Gewisse Nähe zur Politik
Dass Schottdorf eine gewisse Nähe zur Politik, namentlich zur CSU, pflegt, ist unbestritten. So war er zumindest zeitweise Mitglied der Partei und hat laut Süddeutscher Zeitung bereits eine Spende über 30.000 Euro eingeräumt. Auch bei der Wahl seiner Anwälte lässt er seine Affinität für die CSU durchblicken: Lange Jahre wurde er von Peter Gauweiler vertreten, in der Kanzlei seines jetzigen Anwalts arbeiten die beiden Töchter von Edmund Stoiber.
Schottdorfs intensive Kontakte zur Justiz sind weniger freundlich, wenngleich auch schon viele Jahre alt. Bereits in den achtziger und neunziger Jahren wurden zwei Betrugsverfahren gegen Bernd Schottdorf eingeleitet.
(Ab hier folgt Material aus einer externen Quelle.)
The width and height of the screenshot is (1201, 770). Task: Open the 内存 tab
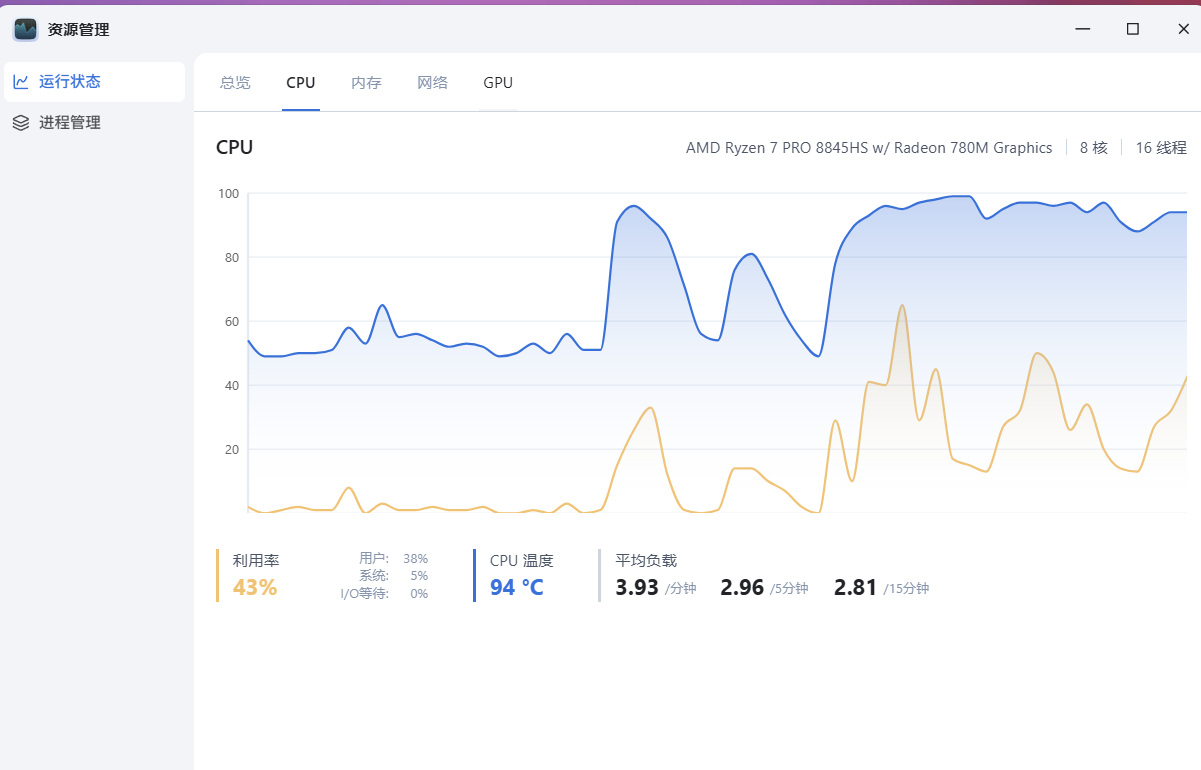click(x=366, y=83)
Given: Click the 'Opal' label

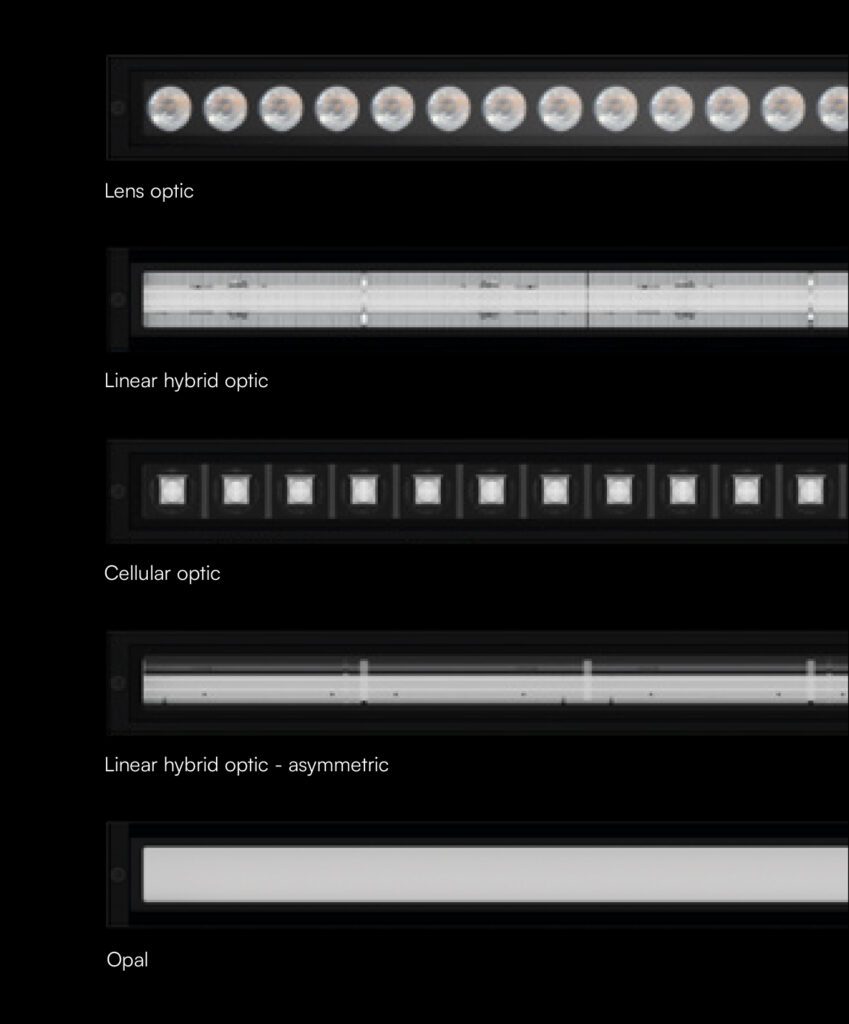Looking at the screenshot, I should pos(127,960).
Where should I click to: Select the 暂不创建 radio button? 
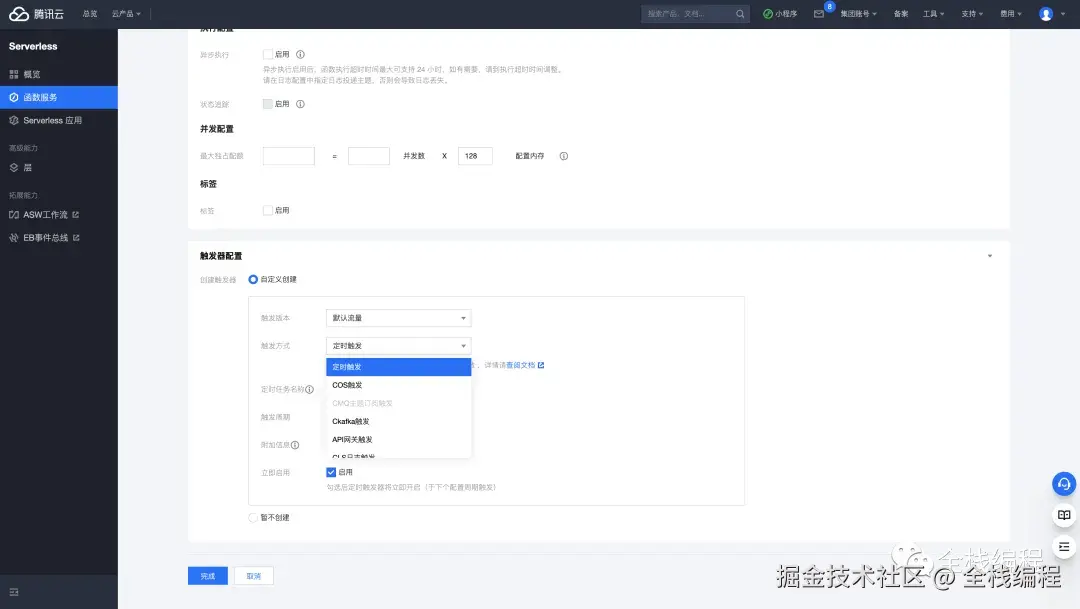click(251, 517)
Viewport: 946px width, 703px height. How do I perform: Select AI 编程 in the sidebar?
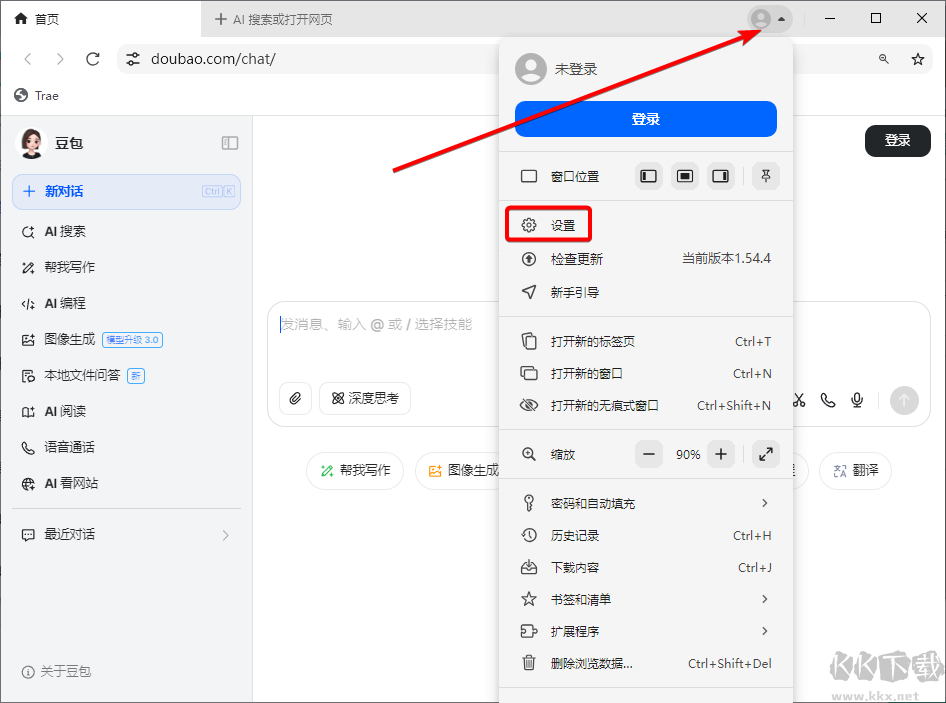[x=67, y=303]
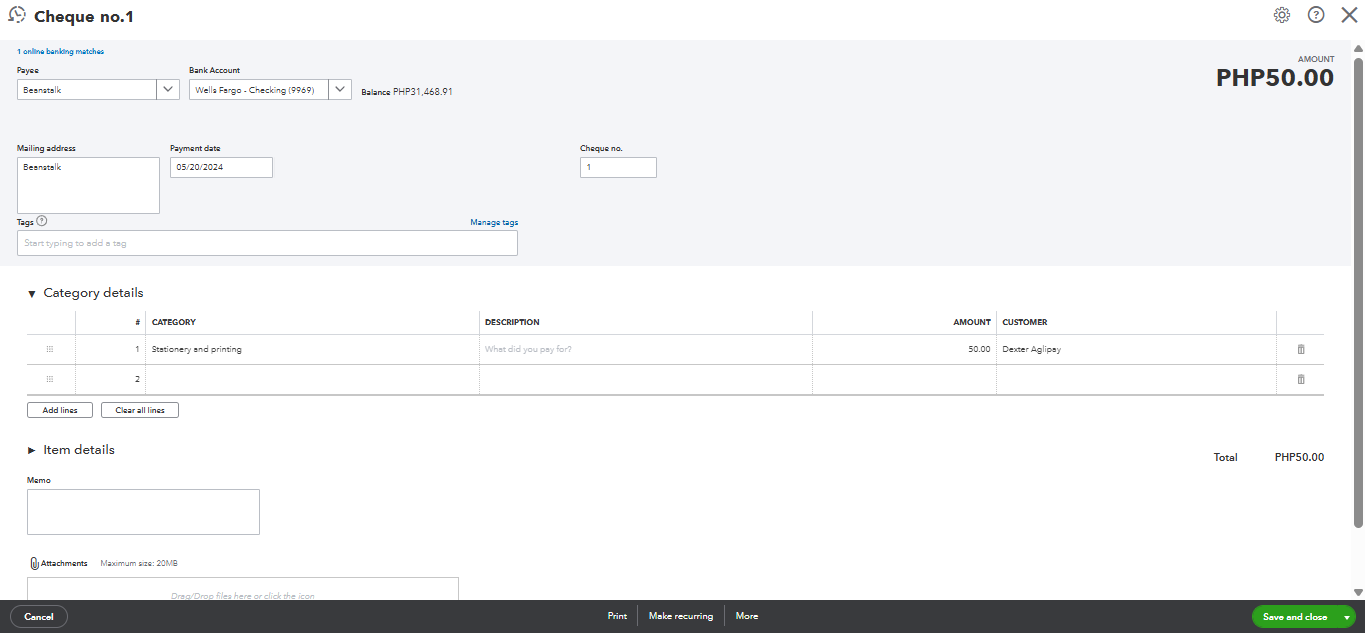Click into the Memo text box

(143, 512)
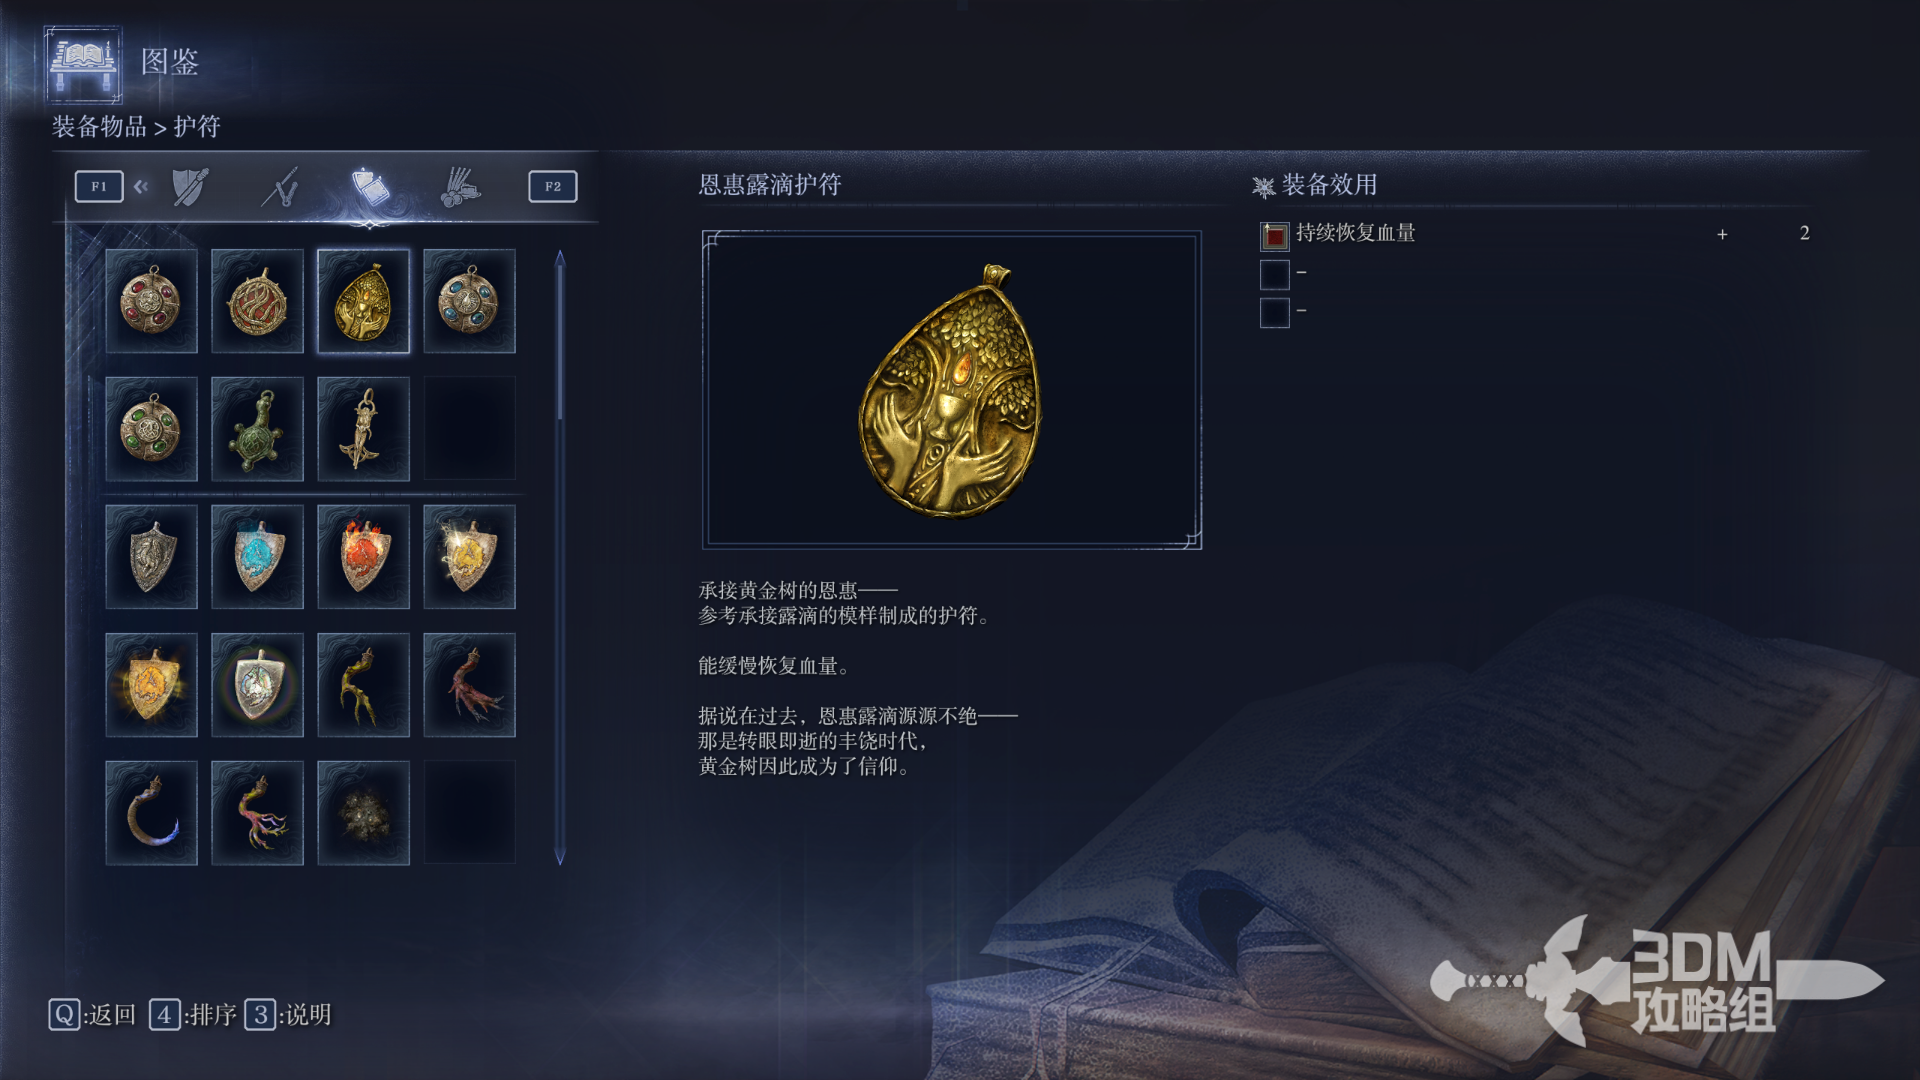The image size is (1920, 1080).
Task: Open the talisman cards category tab
Action: click(x=370, y=187)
Auch damals ging es um Abrechnungsbetrug und um Scheinbeschäftigung von Ärzten. Beide Male wurde Schottdorf freigesprochen, zuletzt im Jahr 2000. Nicht verlegen um große Vergleiche sprach Schottdorf in der Augsburger Allgemeinen von einem „Dreißigjährigen Krieg“ gegen ihn. Sollten die Richter diesmal anders befinden, muss das Ehepaar allerdings mit Haftstrafen ohne Bewährung rechnen.
Nur einmal, da blieb tatsächlich etwas hängen: Da ging es allerdings nur mittelbar um die Abrechnungspraktiken. 2006 wurde bekannt, dass Schottdorf einem Augsburger Staatsanwalt einen günstigen Privatkredit über 160.000 Mark gewährt hat. Dieser hat dann auch mehrere Verfahren gegen Schottdorf eingestellt. Der Laborarzt akzeptierte eine Geldstrafe von 450.000 Euro wegen Vorteilsgewährung.
Mehr jedoch soll ihn der Zeitung zufolge geschmerzt haben, dass er wegen der Vorstrafe auch seinen Waffenschein verloren hat. Schottdorf war leidenschaftlicher Jäger. Der Staatsanwalt kam weniger glimpflich davon. Er wurde etwas später zu drei Jahren und drei Monaten Haft verurteilt.